**Study material:**

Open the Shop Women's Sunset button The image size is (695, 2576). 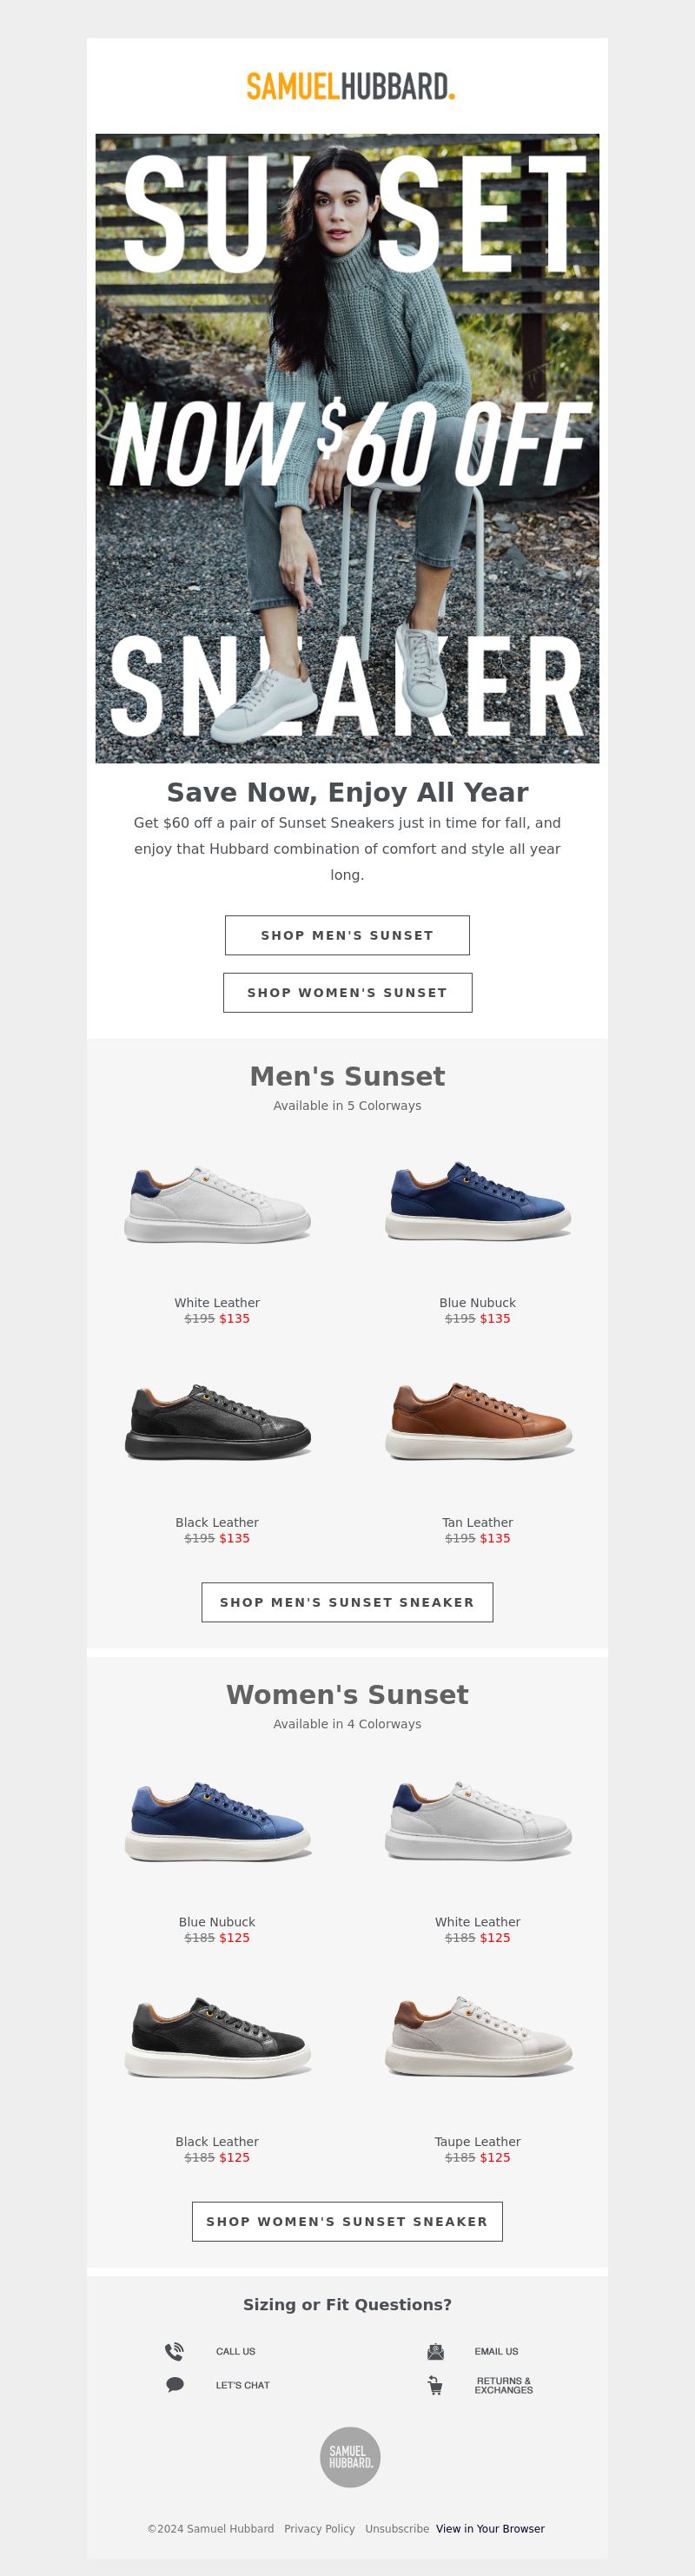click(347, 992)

==

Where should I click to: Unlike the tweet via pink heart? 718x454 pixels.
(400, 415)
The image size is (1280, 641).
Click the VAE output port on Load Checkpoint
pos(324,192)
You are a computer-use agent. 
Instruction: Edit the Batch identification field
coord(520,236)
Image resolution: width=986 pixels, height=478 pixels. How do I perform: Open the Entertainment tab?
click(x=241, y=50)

**Work to complete:** Above this task is a listing. Restate, word for word and with nothing added, the lines from the one with "Where should I" through the one with "You are a computer-use agent.".

**Exercise solution:**
Where should I click to: Unlike the tweet via pink heart? 718x454 pixels.
(400, 415)
The image size is (1280, 641).
Click the VAE output port on Load Checkpoint
pos(324,192)
You are a computer-use agent. 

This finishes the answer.